Why did we include “risk (tw)” in the search? In our extensive testing of search terms to retrieve clinically important and methodologically strong studies of etiology, risk (tw) was the best single term we could find, doing better than MEDLINE indexing terms (7). Even so, its sensitivity for sound, pertinent studies was far from perfect, at 61% in 1986 (with a specificity of 89%) and 67% in 1991 (with a specificity of 79%). You can improve the sensitivity or specificity (but not both at the same time!) by using the complex search strategies in the Table in place of risk (tw) (8). As an example of the effect of the more complex searches, using the most specific strategy retrieves 11 citations, all of which were retrieved in the previous search. It missed, however, 2 of the possibly relevant citations from the first search. Both approaches retrieved the citation to the article by Newcomb and colleagues (6).


Table. Most Effective Searching Strategies for Etiology

Time period Strategy Sensitivity Specificity
To maximize sensitivity
1986 exp cohort studies or all risk (tw) or all causation (tw) or all causal: (tw) 72% 79%
1991* exp cohort studies or exp risk or all odds and all ratio: or all relative and all risk or all case and all control: 82% 70%
To maximize specificity
1986 exp risk or all causation (tw) or all causal: (tw) or all relative and all risk (tw) 51% 97%
1991 case-control studies or cohort studies 40% 98%

*If all the terms in this strategy are combined with a Boolean OR, you get a postings storage overflow message (STORPSTG OVFLW). To avoid this, you must combine, using a Boolean AND, each term in the methodologic strategy with your content term, such as breast-feeding, or run the search twice using half of the methodologic strategy in each search.

Running a MEDLINE search is a fairly fast, highly effective, but quite messy way to locate the current literature on a clinical topic. Searches for studies of etiology that are methodologically sound and relevant for clinical practice can be improved by including methodologic filters, such as the ones described above. The number of relevant citations and the information you retrieve will likely be more comprehensive and current than that in the textbook on your shelf or your colleague down the hall. If the topic is one for which you wish to regularly review the latest studies as they are posted on MEDLINE, you can run regular update searches in MEDLINE in the Selective Dissemination of Information (SDIline) file, which contains the most recent month of citations entered into MEDLINE.

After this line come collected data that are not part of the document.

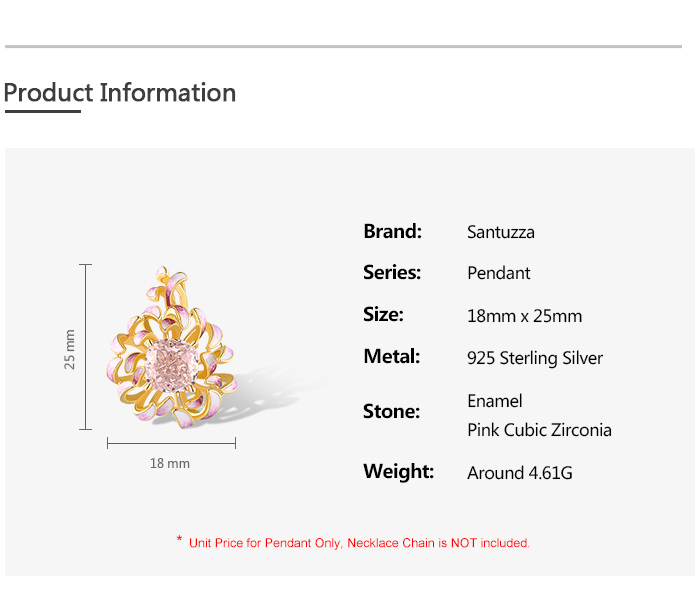The height and width of the screenshot is (615, 700).
Task: Click the Size: label
Action: (x=383, y=314)
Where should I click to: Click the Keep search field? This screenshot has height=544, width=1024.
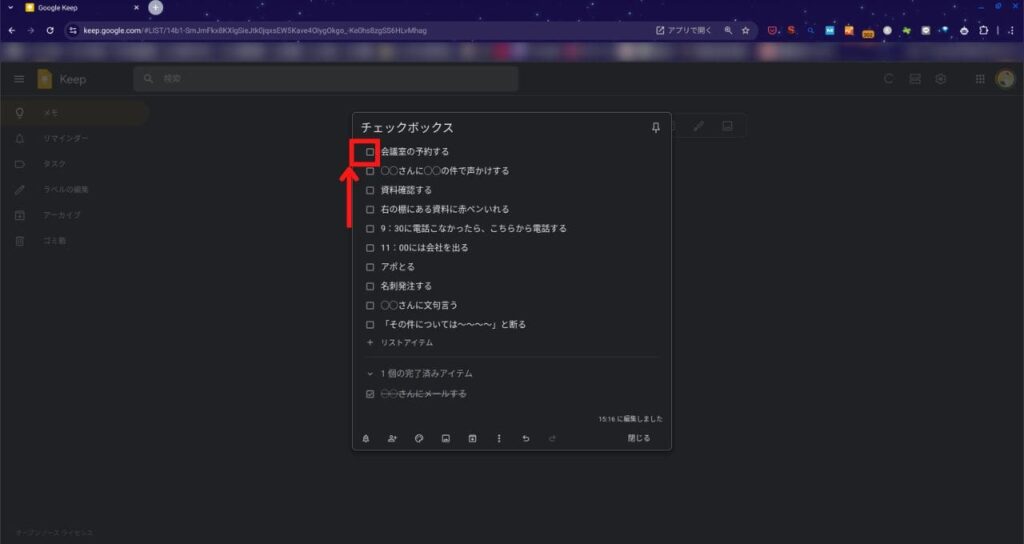pos(330,79)
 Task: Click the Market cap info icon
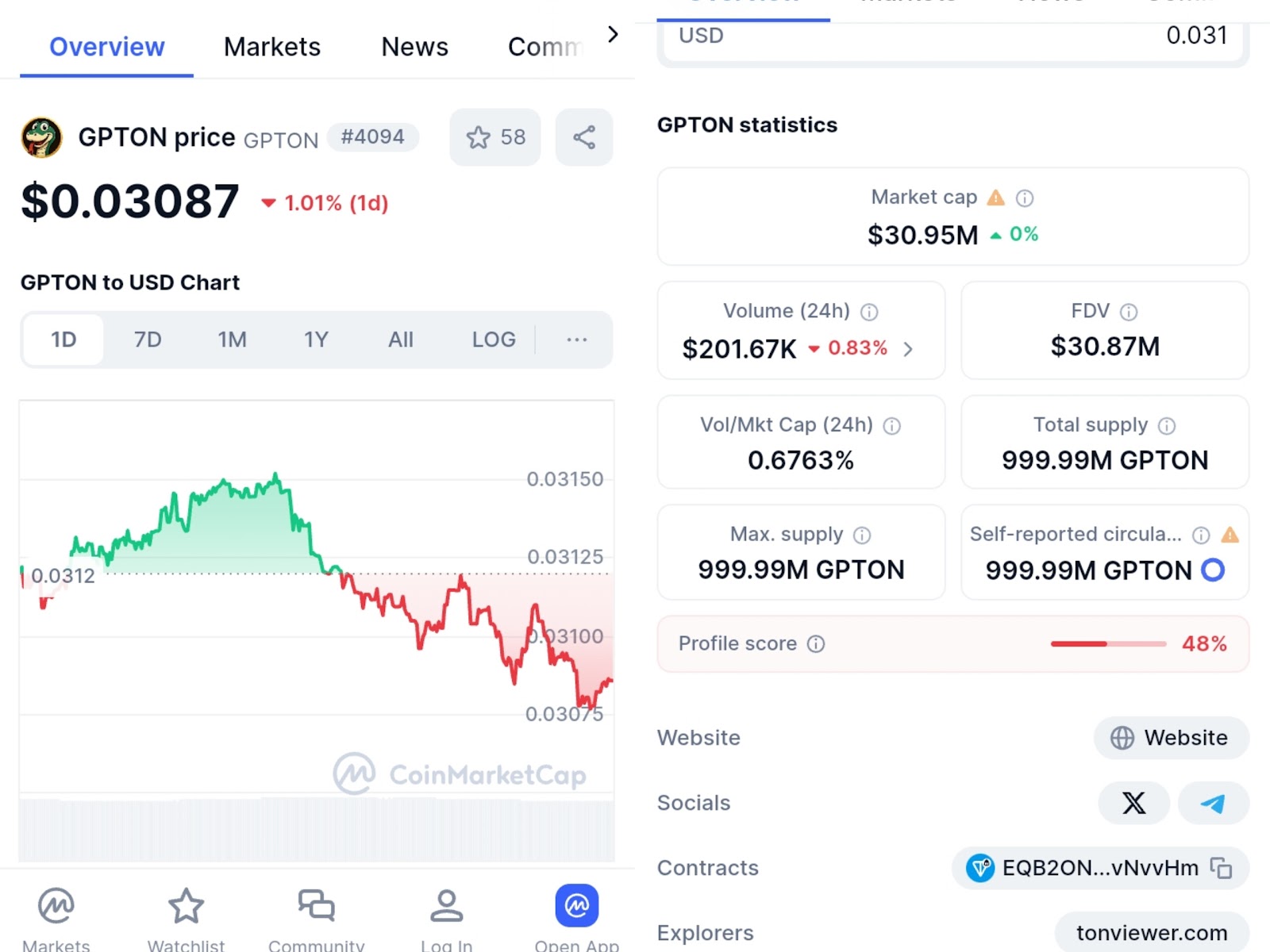click(1025, 198)
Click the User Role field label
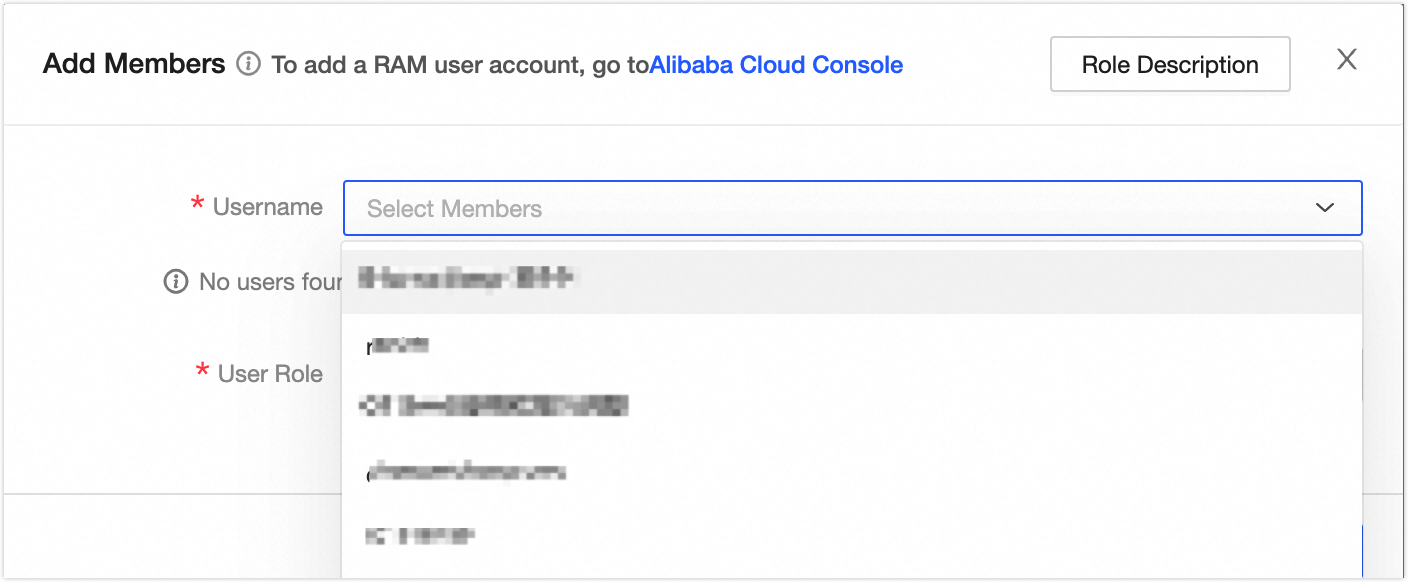Screen dimensions: 1408x582 270,374
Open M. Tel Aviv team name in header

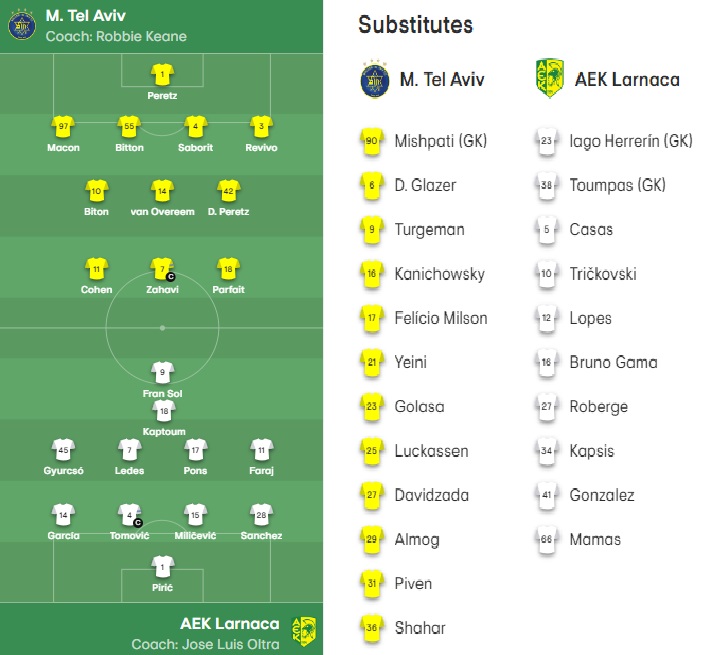pos(86,16)
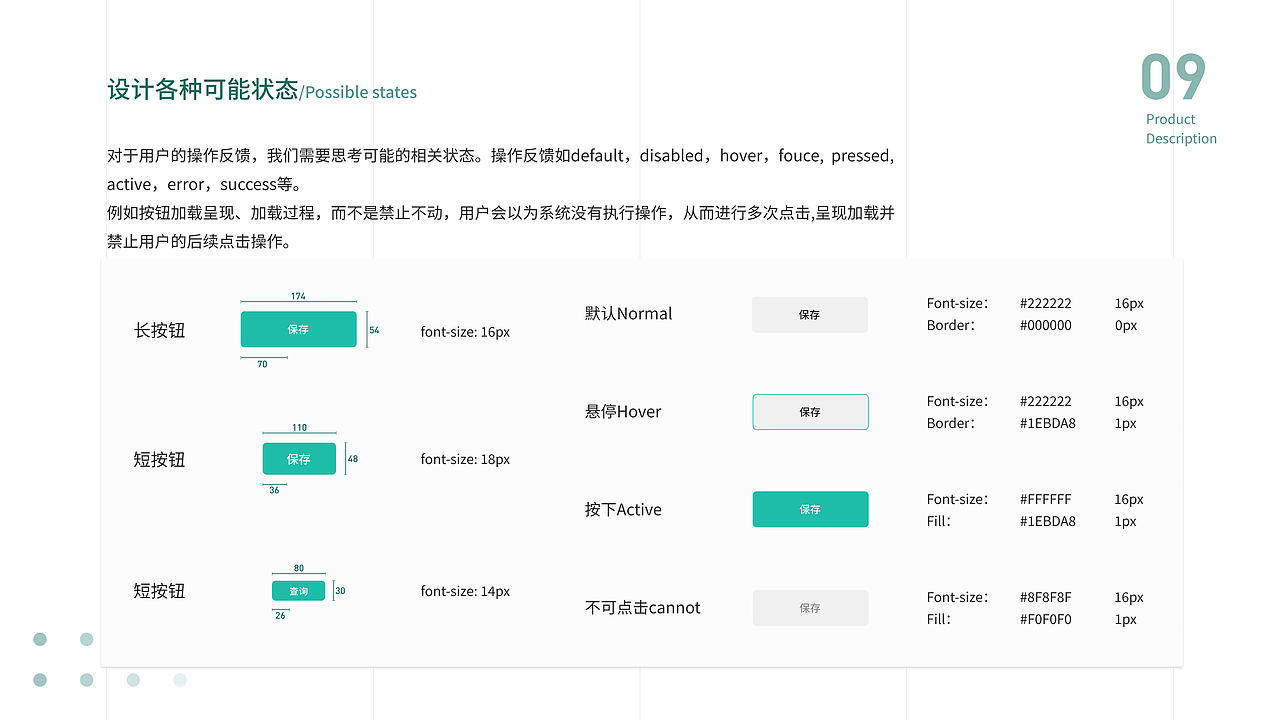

The messiness of MEDLINE searches is gradually being overcome by enhancements in indexing and search strategies and by the creation of specialized literature files that are tailored to the needs of the user. For internists, the contents of ACP Journal Club and the full-text articles abstracted will likely be available on CD-ROM within the coming year and an Internet version is being tested.

Cynthia J. Walker-Dilks, MLS
K. Ann McKibbon, MLS
R. Brian Haynes, MD, PhD


References

1. McKibbon KA, Walker CJ.Beyond ACP Journal Club: how to harness MEDLINE for therapy problems [Editorial]. ACP J Club. 1994 Jul-Aug;121:A10.

2. McKibbon KA, Walker CJ.Beyond ACP Journal Club: how to harness MEDLINE for diagnostic problems [Editorial]. ACP J Club. 1994 Sep-Oct;121:A10.

3. Rubenstein E, Federman DD, eds. Scientific American Medicine. New York: Scientific American Inc. Compact Disc, June 1994.

4. Byers T, Graham S, Rzepka T, Marshall J. Lactation and breast cancer: evidence for a negative association in premenopausal women. Am J Epidemiol. 1985;121:664-74.

5. Newcomb PA, Storer BE, Longnecker MP, et al. Lactation and a reduced risk of premenopausal breast cancer. N Engl J Med. 1994;330:81-7.

6. Lactation was associated with a reduced risk for breast cancer in premenopausal women but not in postmenopausal women [Abstract]. ACP J Club. 1994;120:84. 1994;330:81-7.

7. Wilczynski NL, Walker CJ, McKibbon KA, Haynes RB. Assessment of methodologic search filters in MEDLINE. Symp Comp Appl Med Care. 1993;17:810-6.

8. Haynes RB, Wilczynski NL, McKibbon KA, Walker CJ, Sinclair JC. Developing optimal search strategies for detecting clinically sound studies in MEDLINE. J Am Med Inform Assoc. Nov/Dec 1994; [In press].